Atisha, a Buddhist monk in the 10th Century echoed what love really is:

“Love is the wish for others to be happy.”

Love is the wish for others to be happy? I disagree.

Merely wishing others to be happy, without taking tangible action to help them achieve happiness, is not love. It is mental masturbation. And delusional, if a person thinks that intending love makes up for their unloving actions.

I do agree with Erol that an addiction to someone is not love. But I have seen and heard far too many people who are convinced that they “love” someone because they feel loving, or intend good things for the other person, while actually treating that person badly, even abusively.

What you feel and intend matters to you. You are the only person who directly experiences those things.

Other people only experience your actions. They do not experience your feelings or intentions. They might imagine that you feel X and intend Y, but because they don’t experience your internal states directly,  they don’t actually know. What they think you feel or intend could be very different from what you actually feel or intend.

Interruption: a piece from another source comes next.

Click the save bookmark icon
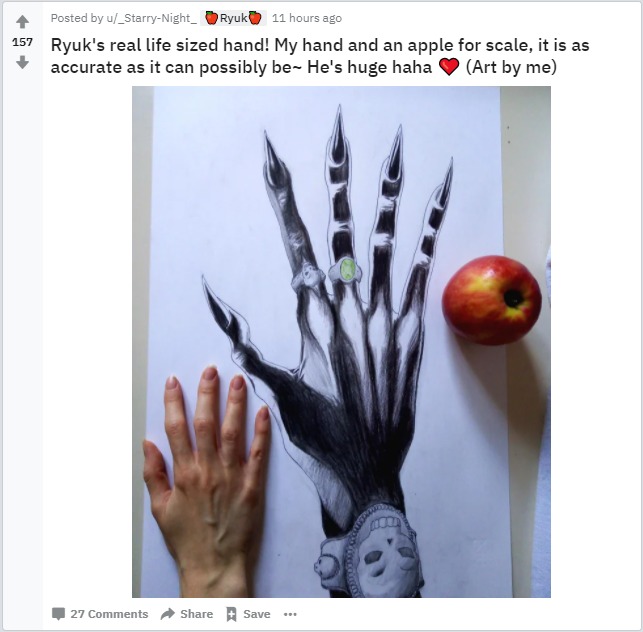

Wishing someone else to be happy has a direct affect on you, but it doesn’t affect other people at all. And that means the loving effect of your good intent alone is… zero.

When you want someone to be happy and you take action to help them achieve happiness, then you love them.

Luckily, you can take action whether or not you feel loving feelings, and whether or not you wish the other person happiness in that moment. That freedom gives you tremendous power to love, even in less-than-ideal circumstances. Loving action is a choice you can make, a habit you can build.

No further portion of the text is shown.